Despite the Central Government intervention, most states have seen an increase in maternal mortality ratio with the exception of Assam, Uttar Pradesh and Uttrakhand. Uttarakhand has almost halved its maternal mortality ratio followed by U.P (3.8%) and Assam (2.3%), which means fewer women are dying during pregnancy/child birth. (MMR is defined as the number of maternal deaths per 100,000 live births).
On the other hand, the highest growth has been in Madhya Pradesh with an increase of 18% followed by Bihar with an increase of 16%. This means that nearly 18% and 16% more women die during or after pregnancy in M.P and Bihar although the increase in the MMR rates cannot be explained with the data available now. (One needs to remember that the maternal mortality ratio and the maternal mortality rates for Chhattisgarh, Uttarakhand and Jharkhand are the same as the states of M.P, U.P and Bihar for the year 2007-09 as they were part of the larger states).
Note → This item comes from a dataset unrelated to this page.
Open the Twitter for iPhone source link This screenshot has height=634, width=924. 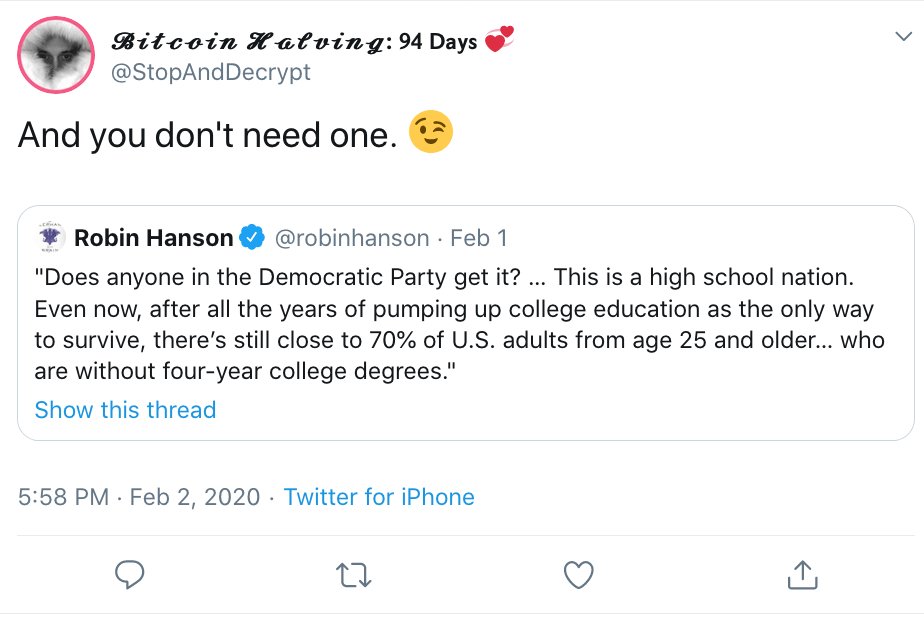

So, it seems that states with the highest maternal mortality ratio are also the ones receiving the maximum support from the government. Though the number of women covered under the programme has increased from 0.7 million to 10 million, the number of beneficiaries in high focus states (as a percentage of the whole) has declined even as the expenditure in these states has increased significantly. It means that the number of women availing the scheme has come down.
The scheme has also come in for criticism that although it promotes the use of institutional care, infrastructure like primary health centres are not available. And the available units are not equipped to deal with institutional delivery. In a review conducted by National Health System’s Resource Centre (NHIRC), it was found that only 15% (852 out of nearly 5,830 institutions) were equipped to handle institutional deliveries.
The government has now extended the programme to cover newborns: the Janani Shishu Suraksha Karyakram seeks to eliminate out-of –pocket expenses for pregnant women and sick newborns and provide proper institutional care for the sick newborns. The government has allocated Rs1,437 crorefor the programme under NRHM.